▶ Source material:

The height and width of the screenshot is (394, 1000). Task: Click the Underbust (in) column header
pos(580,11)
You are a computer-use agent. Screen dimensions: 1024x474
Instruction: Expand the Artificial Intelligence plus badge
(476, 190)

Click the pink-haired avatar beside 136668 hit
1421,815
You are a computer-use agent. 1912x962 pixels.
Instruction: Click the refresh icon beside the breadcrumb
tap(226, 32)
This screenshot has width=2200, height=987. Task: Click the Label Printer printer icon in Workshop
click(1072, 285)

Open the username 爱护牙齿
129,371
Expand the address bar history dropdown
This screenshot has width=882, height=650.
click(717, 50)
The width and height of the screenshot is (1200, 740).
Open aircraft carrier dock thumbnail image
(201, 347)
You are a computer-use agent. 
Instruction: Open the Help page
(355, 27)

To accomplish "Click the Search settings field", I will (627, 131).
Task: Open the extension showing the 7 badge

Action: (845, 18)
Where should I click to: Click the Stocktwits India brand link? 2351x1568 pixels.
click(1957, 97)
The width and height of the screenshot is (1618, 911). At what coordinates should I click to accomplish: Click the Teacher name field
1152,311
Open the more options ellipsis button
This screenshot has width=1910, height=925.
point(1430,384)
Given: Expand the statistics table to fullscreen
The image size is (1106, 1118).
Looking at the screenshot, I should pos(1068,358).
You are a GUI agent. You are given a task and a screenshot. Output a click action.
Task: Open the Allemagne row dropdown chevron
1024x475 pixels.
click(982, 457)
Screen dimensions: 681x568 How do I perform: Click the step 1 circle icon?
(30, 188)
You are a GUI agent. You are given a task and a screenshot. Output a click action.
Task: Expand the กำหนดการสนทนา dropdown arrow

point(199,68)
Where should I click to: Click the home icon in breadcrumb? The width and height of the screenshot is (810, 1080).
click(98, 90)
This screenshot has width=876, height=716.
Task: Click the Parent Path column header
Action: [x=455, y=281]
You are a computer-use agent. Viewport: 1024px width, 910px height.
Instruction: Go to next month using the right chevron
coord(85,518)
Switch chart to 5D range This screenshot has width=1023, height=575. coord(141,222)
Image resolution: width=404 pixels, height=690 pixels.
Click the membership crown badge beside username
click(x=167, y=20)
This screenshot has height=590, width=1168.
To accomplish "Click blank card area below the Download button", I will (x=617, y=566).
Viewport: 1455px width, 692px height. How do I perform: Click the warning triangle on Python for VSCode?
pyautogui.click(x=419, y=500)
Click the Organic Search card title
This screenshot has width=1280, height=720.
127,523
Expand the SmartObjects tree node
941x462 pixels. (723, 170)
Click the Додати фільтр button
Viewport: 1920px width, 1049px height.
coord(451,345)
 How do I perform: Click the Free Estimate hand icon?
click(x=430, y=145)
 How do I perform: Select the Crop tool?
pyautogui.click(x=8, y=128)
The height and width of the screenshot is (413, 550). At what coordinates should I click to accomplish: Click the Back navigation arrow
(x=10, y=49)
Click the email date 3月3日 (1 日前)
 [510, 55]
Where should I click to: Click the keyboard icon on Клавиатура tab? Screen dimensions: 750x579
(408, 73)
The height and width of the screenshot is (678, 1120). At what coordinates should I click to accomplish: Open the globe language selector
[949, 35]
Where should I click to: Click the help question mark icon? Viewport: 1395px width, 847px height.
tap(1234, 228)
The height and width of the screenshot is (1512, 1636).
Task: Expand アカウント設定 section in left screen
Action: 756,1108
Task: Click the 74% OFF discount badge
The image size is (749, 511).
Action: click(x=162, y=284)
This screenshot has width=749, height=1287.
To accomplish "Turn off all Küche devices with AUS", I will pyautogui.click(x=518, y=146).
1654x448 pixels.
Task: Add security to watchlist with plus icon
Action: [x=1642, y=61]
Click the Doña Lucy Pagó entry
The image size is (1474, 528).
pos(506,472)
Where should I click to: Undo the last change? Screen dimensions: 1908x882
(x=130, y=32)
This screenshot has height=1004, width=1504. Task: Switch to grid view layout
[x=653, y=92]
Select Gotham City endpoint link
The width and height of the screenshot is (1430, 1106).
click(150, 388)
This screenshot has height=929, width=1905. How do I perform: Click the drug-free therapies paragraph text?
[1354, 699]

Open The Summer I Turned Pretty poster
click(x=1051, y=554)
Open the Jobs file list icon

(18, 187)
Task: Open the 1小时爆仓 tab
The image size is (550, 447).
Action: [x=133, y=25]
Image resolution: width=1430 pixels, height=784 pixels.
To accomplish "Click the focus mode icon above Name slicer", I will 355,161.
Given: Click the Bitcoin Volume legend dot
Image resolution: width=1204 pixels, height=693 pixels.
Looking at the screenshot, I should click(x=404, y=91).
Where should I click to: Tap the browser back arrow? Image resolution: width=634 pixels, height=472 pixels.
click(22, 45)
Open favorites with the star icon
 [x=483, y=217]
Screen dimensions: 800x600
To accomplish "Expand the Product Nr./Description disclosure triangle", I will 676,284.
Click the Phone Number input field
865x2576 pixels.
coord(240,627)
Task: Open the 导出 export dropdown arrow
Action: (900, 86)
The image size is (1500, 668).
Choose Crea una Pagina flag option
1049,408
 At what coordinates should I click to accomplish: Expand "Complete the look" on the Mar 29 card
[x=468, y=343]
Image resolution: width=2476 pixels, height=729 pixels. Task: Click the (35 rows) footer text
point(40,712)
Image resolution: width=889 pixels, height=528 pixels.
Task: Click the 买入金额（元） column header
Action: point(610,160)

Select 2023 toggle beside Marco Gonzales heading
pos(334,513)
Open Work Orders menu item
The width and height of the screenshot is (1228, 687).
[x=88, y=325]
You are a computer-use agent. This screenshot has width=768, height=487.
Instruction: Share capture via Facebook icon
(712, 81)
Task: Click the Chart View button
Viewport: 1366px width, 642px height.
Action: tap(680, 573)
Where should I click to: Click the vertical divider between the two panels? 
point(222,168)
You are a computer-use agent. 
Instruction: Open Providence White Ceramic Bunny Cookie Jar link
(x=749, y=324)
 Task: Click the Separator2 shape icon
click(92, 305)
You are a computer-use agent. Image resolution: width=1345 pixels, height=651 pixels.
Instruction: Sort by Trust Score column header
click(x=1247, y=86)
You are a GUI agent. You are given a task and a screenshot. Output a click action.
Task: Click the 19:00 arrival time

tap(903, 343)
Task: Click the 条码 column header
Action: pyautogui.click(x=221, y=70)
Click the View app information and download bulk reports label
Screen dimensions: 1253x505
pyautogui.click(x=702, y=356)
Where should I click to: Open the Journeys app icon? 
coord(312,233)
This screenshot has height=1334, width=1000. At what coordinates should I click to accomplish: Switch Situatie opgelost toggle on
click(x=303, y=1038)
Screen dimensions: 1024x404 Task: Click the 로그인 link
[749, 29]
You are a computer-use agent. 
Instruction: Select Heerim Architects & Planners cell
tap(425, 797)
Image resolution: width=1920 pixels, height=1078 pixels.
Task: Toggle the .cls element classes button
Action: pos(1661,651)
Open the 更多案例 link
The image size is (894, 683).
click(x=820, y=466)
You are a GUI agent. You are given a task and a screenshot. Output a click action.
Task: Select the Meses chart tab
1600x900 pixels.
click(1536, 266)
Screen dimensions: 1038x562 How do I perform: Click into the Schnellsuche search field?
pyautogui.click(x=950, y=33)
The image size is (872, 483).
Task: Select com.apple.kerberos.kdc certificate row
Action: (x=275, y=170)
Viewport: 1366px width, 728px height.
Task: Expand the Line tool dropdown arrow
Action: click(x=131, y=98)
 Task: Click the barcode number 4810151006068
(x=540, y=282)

▶ Task objective: Each entry is to be returned in full, character for character.

▶ Completed task:
The height and width of the screenshot is (394, 1000). Task: Click the Underbust (in) column header
pos(580,11)
You are a computer-use agent. Screen dimensions: 1024x474
Instruction: Expand the Artificial Intelligence plus badge
(476, 190)

Click the pink-haired avatar beside 136668 hit
1421,815
You are a computer-use agent. 1912x962 pixels.
Instruction: Click the refresh icon beside the breadcrumb
tap(226, 32)
This screenshot has width=2200, height=987. Task: Click the Label Printer printer icon in Workshop
click(1072, 285)

Open the username 爱护牙齿
129,371
Expand the address bar history dropdown
This screenshot has width=882, height=650.
click(717, 50)
The width and height of the screenshot is (1200, 740).
Open aircraft carrier dock thumbnail image
(201, 347)
You are a computer-use agent. 
Instruction: Open the Help page
(355, 27)

To accomplish "Click the Search settings field", I will (627, 131).
Task: Open the extension showing the 7 badge

Action: (845, 18)
Where should I click to: Click the Stocktwits India brand link? 2351x1568 pixels.
click(1957, 97)
The width and height of the screenshot is (1618, 911). At what coordinates should I click to accomplish: Click the Teacher name field
1152,311
Open the more options ellipsis button
This screenshot has width=1910, height=925.
point(1430,384)
Given: Expand the statistics table to fullscreen
The image size is (1106, 1118).
Looking at the screenshot, I should pos(1068,358).
You are a GUI agent. You are given a task and a screenshot. Output a click action.
Task: Open the Allemagne row dropdown chevron
1024x475 pixels.
click(982, 457)
Screen dimensions: 681x568 How do I perform: Click the step 1 circle icon?
(30, 188)
You are a GUI agent. You are given a task and a screenshot. Output a click action.
Task: Expand the กำหนดการสนทนา dropdown arrow

point(199,68)
Where should I click to: Click the home icon in breadcrumb? The width and height of the screenshot is (810, 1080).
click(98, 90)
This screenshot has width=876, height=716.
Task: Click the Parent Path column header
Action: [x=455, y=281]
You are a computer-use agent. Viewport: 1024px width, 910px height.
Instruction: Go to next month using the right chevron
coord(85,518)
Switch chart to 5D range This screenshot has width=1023, height=575. coord(141,222)
Image resolution: width=404 pixels, height=690 pixels.
Click the membership crown badge beside username
click(x=167, y=20)
This screenshot has height=590, width=1168.
To accomplish "Click blank card area below the Download button", I will (x=617, y=566).
Viewport: 1455px width, 692px height. How do I perform: Click the warning triangle on Python for VSCode?
pyautogui.click(x=419, y=500)
Click the Organic Search card title
This screenshot has width=1280, height=720.
127,523
Expand the SmartObjects tree node
941x462 pixels. (723, 170)
Click the Додати фільтр button
Viewport: 1920px width, 1049px height.
coord(451,345)
 How do I perform: Click the Free Estimate hand icon?
click(x=430, y=145)
 How do I perform: Select the Crop tool?
pyautogui.click(x=8, y=128)
The height and width of the screenshot is (413, 550). At what coordinates should I click to accomplish: Click the Back navigation arrow
(x=10, y=49)
Click the email date 3月3日 (1 日前)
 [510, 55]
Where should I click to: Click the keyboard icon on Клавиатура tab? Screen dimensions: 750x579
(408, 73)
The height and width of the screenshot is (678, 1120). At what coordinates should I click to accomplish: Open the globe language selector
[949, 35]
Where should I click to: Click the help question mark icon? Viewport: 1395px width, 847px height.
tap(1234, 228)
The height and width of the screenshot is (1512, 1636).
Task: Expand アカウント設定 section in left screen
Action: 756,1108
Task: Click the 74% OFF discount badge
The image size is (749, 511).
Action: click(x=162, y=284)
This screenshot has width=749, height=1287.
To accomplish "Turn off all Küche devices with AUS", I will pyautogui.click(x=518, y=146).
1654x448 pixels.
Task: Add security to watchlist with plus icon
Action: [x=1642, y=61]
Click the Doña Lucy Pagó entry
The image size is (1474, 528).
pos(506,472)
Where should I click to: Undo the last change? Screen dimensions: 1908x882
(x=130, y=32)
This screenshot has height=1004, width=1504. Task: Switch to grid view layout
[x=653, y=92]
Select Gotham City endpoint link
The width and height of the screenshot is (1430, 1106).
click(150, 388)
This screenshot has height=929, width=1905. How do I perform: Click the drug-free therapies paragraph text?
[1354, 699]

Open The Summer I Turned Pretty poster
click(x=1051, y=554)
Open the Jobs file list icon

(18, 187)
Task: Open the 1小时爆仓 tab
The image size is (550, 447).
Action: [x=133, y=25]
Image resolution: width=1430 pixels, height=784 pixels.
To accomplish "Click the focus mode icon above Name slicer", I will 355,161.
Given: Click the Bitcoin Volume legend dot
Image resolution: width=1204 pixels, height=693 pixels.
Looking at the screenshot, I should click(x=404, y=91).
Where should I click to: Tap the browser back arrow? Image resolution: width=634 pixels, height=472 pixels.
click(22, 45)
Open favorites with the star icon
 [x=483, y=217]
Screen dimensions: 800x600
To accomplish "Expand the Product Nr./Description disclosure triangle", I will 676,284.
Click the Phone Number input field
865x2576 pixels.
coord(240,627)
Task: Open the 导出 export dropdown arrow
Action: (900, 86)
The image size is (1500, 668).
Choose Crea una Pagina flag option
1049,408
 At what coordinates should I click to accomplish: Expand "Complete the look" on the Mar 29 card
[x=468, y=343]
Image resolution: width=2476 pixels, height=729 pixels. Task: Click the (35 rows) footer text
point(40,712)
Image resolution: width=889 pixels, height=528 pixels.
Task: Click the 买入金额（元） column header
Action: point(610,160)

Select 2023 toggle beside Marco Gonzales heading
pos(334,513)
Open Work Orders menu item
The width and height of the screenshot is (1228, 687).
[x=88, y=325]
You are a computer-use agent. This screenshot has width=768, height=487.
Instruction: Share capture via Facebook icon
(712, 81)
Task: Click the Chart View button
Viewport: 1366px width, 642px height.
Action: tap(680, 573)
Where should I click to: Click the vertical divider between the two panels? 
point(222,168)
You are a computer-use agent. 
Instruction: Open Providence White Ceramic Bunny Cookie Jar link
(x=749, y=324)
 Task: Click the Separator2 shape icon
click(92, 305)
You are a computer-use agent. Image resolution: width=1345 pixels, height=651 pixels.
Instruction: Sort by Trust Score column header
click(x=1247, y=86)
You are a GUI agent. You are given a task and a screenshot. Output a click action.
Task: Click the 19:00 arrival time

tap(903, 343)
Task: Click the 条码 column header
Action: pyautogui.click(x=221, y=70)
Click the View app information and download bulk reports label
Screen dimensions: 1253x505
pyautogui.click(x=702, y=356)
Where should I click to: Open the Journeys app icon? 
coord(312,233)
This screenshot has height=1334, width=1000. At what coordinates should I click to accomplish: Switch Situatie opgelost toggle on
click(x=303, y=1038)
Screen dimensions: 1024x404 Task: Click the 로그인 link
[749, 29]
You are a computer-use agent. 
Instruction: Select Heerim Architects & Planners cell
tap(425, 797)
Image resolution: width=1920 pixels, height=1078 pixels.
Task: Toggle the .cls element classes button
Action: pos(1661,651)
Open the 更多案例 link
The image size is (894, 683).
click(x=820, y=466)
You are a GUI agent. You are given a task and a screenshot. Output a click action.
Task: Select the Meses chart tab
1600x900 pixels.
click(1536, 266)
Screen dimensions: 1038x562 How do I perform: Click into the Schnellsuche search field?
pyautogui.click(x=950, y=33)
The image size is (872, 483).
Task: Select com.apple.kerberos.kdc certificate row
Action: (x=275, y=170)
Viewport: 1366px width, 728px height.
Task: Expand the Line tool dropdown arrow
Action: click(x=131, y=98)
 Task: Click the barcode number 4810151006068
(x=540, y=282)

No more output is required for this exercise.